For the last part, some extra tips are included below.

Browsing the file - ROOT Tips

We can navigate around the TBrowser and get it to draw quantities by simply double clicking them. However, sometimes the auto binning can be off or we might want to look at a specific range. We can do this to some extent directly from the TBrowser.

Alternatively, we can also plot variables to histograms of our own choosing on the fly. We can do this via -

root $FILE
events->Draw("QUANTITY")

where $FILE is the file we want to open and “QUANTITY” is the thing we want to draw. For example -

events->Draw("MCParticles.momentum.z")

will draw the MCParticles.momentum.z branch. So far, so much like just double clicking the TBrowser. However, we could define a new histogram and fill this variable to it -

events->Draw("MCParticles.momentum.z>>h1(100,0,100)")

where h1 is our new histogram. This has 100 bins from 0 to 100. We can also apply selection criteria (i.e. cuts) on the fly. These do not need to be on the same variable we are drawing! For example -

events->Draw("MCParticles.momentum.z>>h1(360,-60,300)", "MCParticles.charge<0")

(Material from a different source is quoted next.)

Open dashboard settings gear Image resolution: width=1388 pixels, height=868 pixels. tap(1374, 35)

will fill our histogram only with negatively charged particles. We can add more conditions if we want -

events->Draw("MCParticles.momentum.z>>h1(360,-60,300)", "MCParticles.charge<0 && MCParticles.mass>1")

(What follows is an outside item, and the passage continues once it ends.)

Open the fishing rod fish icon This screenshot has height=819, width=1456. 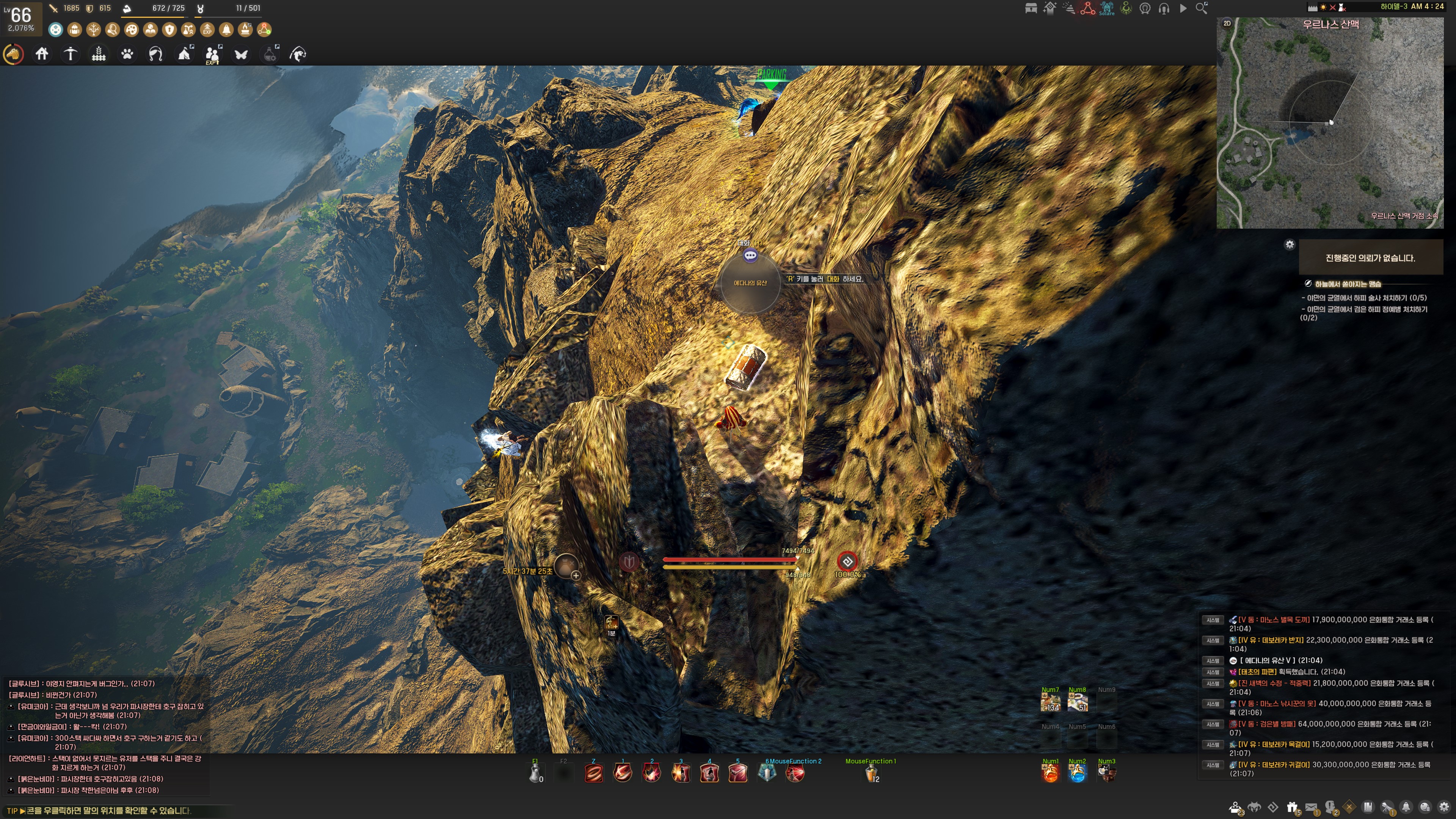tap(298, 54)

where we now also require that the particle mass is >1.

We can also add drawing options -

events->Draw("MCParticles.momentum.z>>h1(360,-60,300)", "MCParticles.charge<0", "HISTERR")

such as adding error bars. We can also make 2D histograms in the same way -

events->Draw("MCParticles.momentum.z:MCParticles.charge>>h2(40,-2,2, 360,-60,300)", "", "COLZ")

note the order of defining the binning. It’s not what you might expect. Also, to interpret the result (as is often the case with 2D histograms), you might want to set a log Z scale -

gPad->SetLogz()

The MCParticles Record

In the last section, the example quantities we were plotting involved the MCparticles branch. Nearly every analysis will include some comparison to the truth level, so it is important to understand how to access generator level information. Particles produced by the Monte Carlo Event Generator and during the interaction of these primary particles with the detector material as modeled by GEANT are stored in the MCParticles branch, whoes structure is defined by the datatype edm4hep::MCParticle. The particle’s PDG code, charge, production time, mass, production vertex, endpoint, momentum at the production vertex, and momentum at the endpoint are all available. In addition, the status of the particle as defined by the event generator and the detector simulation are stored. For example, if one wanted to look at stable particles from the event generator, they would require MCParticles.generatorStatus == 1. The field MCParticles.simulatorStatus is a bit-field which encodes some information on how the particle propagated through the detector. The detailed definition of the bit assignments can be found in the edm4hep yaml file.

How is the tree populated?

You may wonder how the specific branches of the tree have actually been populated. As this is the output after EICrecon, the trees in the file are those specified as EICrecon was run by the algorithms and factories that were enabled at run time.

Work through the algorithms and factories tutorial. Afterwards, take a closer look at this file. See if you can figure out which algorithm or factory was responsible for creating some of the included branches in this file.

Key Points

  • Output trees contain a lot of information. Take time to explore what is available, identify what you want to try and do, find the relevant branches.

  • The MCParticles branch holds information on generator level particles, critical for use in comparing to what we actually detect!